Welche Trensenart Englischkombiniert, Mexikanische, ... zu welcher würdet ihr mir Raten oder kommt das auf die Rasse an?

7 Antworten

Jedes Pferd hat da so seine Vorlieben. Mein Wallach zum Beispiel läuft am besten auf Englisch kombiniert mit einem derart schlackerigen Absperriemen, dass man ihn genauso gut auch weglassen könnte. Lasse ich ihn aber weg, mag er es nicht. Meine Stute mochte das englische Reithalfter überhaupt nicht - sie lief am zufriedensten mit einem Hannoverschen Reithalfter. Der Wallach meines Sohnes hat Schlabberbacken und es dauerte endlos, bis wir beim Micklem angekommen waren - die einzige Trense, die ihn nicht aufscheuert. Und wir haben wirklich alles versucht - rundgenäht, anatomisch geformt und und und - nach 2,3 Tagen war der arme Kerl wieder aufgescheuert und dann auch noch an so blöden Stellen, dass man sie nicht mit Lammfell abpolstern konnte. Mexikanisch ginge bei ihm auch, was das Aufscheuern angeht, aber damit läuft er nicht so zufrieden wie mit dem Micklem. Die Stute unserer Tochter brauchte zum Zufrieden-sein eine Trense, die hinter den Ohren ganz weit weg war und super weich gepolstert. 

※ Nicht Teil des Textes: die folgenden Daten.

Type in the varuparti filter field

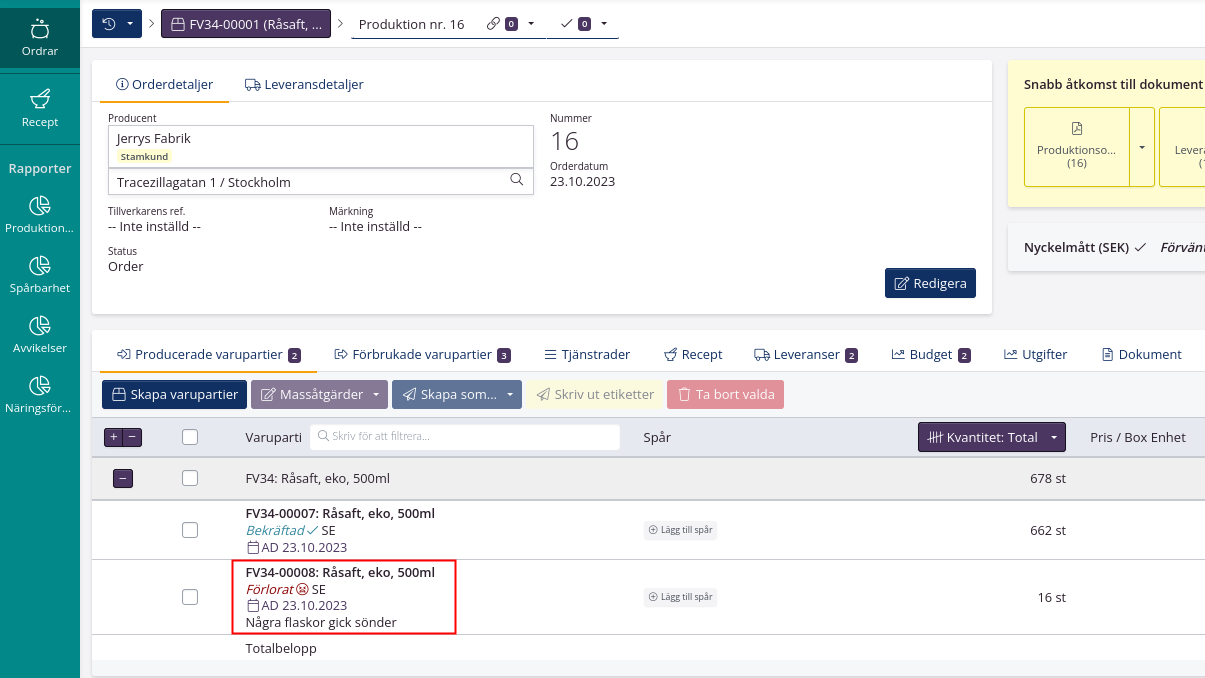coord(464,437)
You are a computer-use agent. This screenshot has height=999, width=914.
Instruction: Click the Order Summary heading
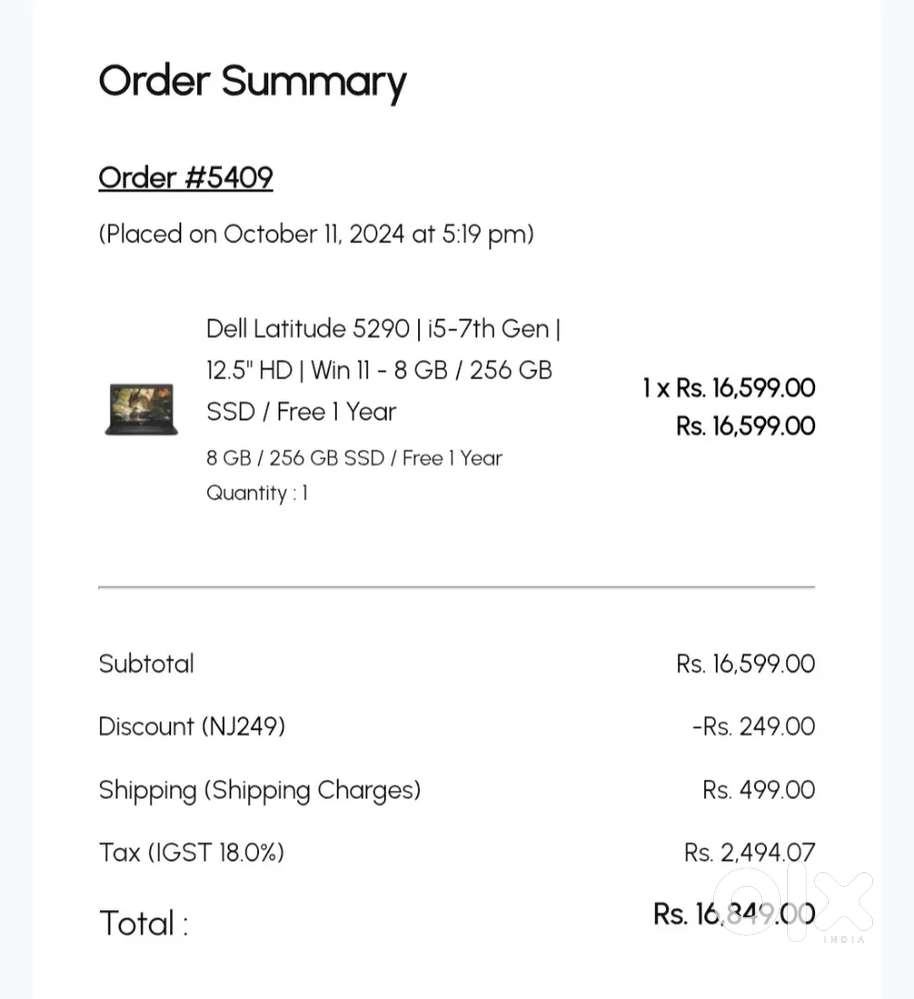click(252, 81)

Ich könnte jetzt noch ewig fortfahren - aber die Essenz dessen, was ich damit sagen will ist, dass es keine Trense gibt, die man jedem Pferd auf den Kopf packen kann und die man generell empfehlen kann. Man findet manches erst mit der Zeit raus und ihre Eigenarten haben im Prinzip alle Pferde. Nur haben leider nicht immer alle Pferde Reiter, die sich die Mühe machen, darauf zu achten.

Das Einzige, was ich hier wirklich empfehlen kann, ist Qualität. Hände weg von hartem, schlecht verarbeiteten minderwertigen Leder und lieber ein wenig sparen und eine wirklich gute Trense kaufen und diese dann pflegen. Wir haben Trensen im Spind, die sind schon uralt, aber bedingt durch gute Pflege, immer noch super in Schuss. Geht eine solche Trense mal kaputt, gebe ich sie zum Sattler und lasse sie reparieren. bei einer guten Trense lohnt sich das. Und auf mehrere Jahre betrachtet, ist das deutlich günstiger, als ständig neue billige Trensen zu kaufen.

Die klassischen Varianten sind die englisch/schwedisch kombinierten bzw. die mexikanischen. Für die Dressur habe ich die schwedischen, zum Springen ein mexikanischen Reithalfter drin.

Allerdings gibt es ja nicht nur Unterschiede in den Reithalfter sondern z.B. auch bei den Genickstücken. Meinem Wallach brauche ich z.B. keine Trense aufziehen die nicht zumindest anatomisch geformt ist da die sonst an den Ohren drückt.

Was genau dein Pferd am liebsten hat musst du selbst rausfinden. Mit der Rasse hat das eher weniger zu tun aber natürlich hat jedes Pferd eine andere Kopfform. Bei manchen passen bestimmte Marken besser als andere, manche Pferdchen sind extrem empfindlich was Druck- und Scheuerstellen angeht und bei anderen ist es weniger wichtig usw.

Grundsätzlich würde ich mir immer die Verarbeitung genau anschauen. Schau ob die Nähte ordentlich verarbeitet sind usw. und gib lieber ein paar Euro mehr aus. Außerdem gilt natürlich auch bei den Trensen dass die ordentlich gepflegt werden wollen. Regelmäßig fetten gehört da einfach dazu, dann halten die auch jahrelang.

Pauschal eigentlich nicht zu beantworten, denn es kommt auf so vieles drauf an:

- wie weit ist das Pferd ausgebildet

-wie gut reagiert es auf Schenkel und Gewichtshilfen

-wie weit bist du schon reiterlich und kannst du mit dem Pferd eine Einheit werden

-kannst du über den Sitz reiten

-was hat das Pferd momentan für ein Gebiss

-ist im Maul auf etwas zu achten (Hengstzähne beim Wallach etc. pp.)

-und ist das Pferd eher fühlig im Maul oder eher nicht so sensibel?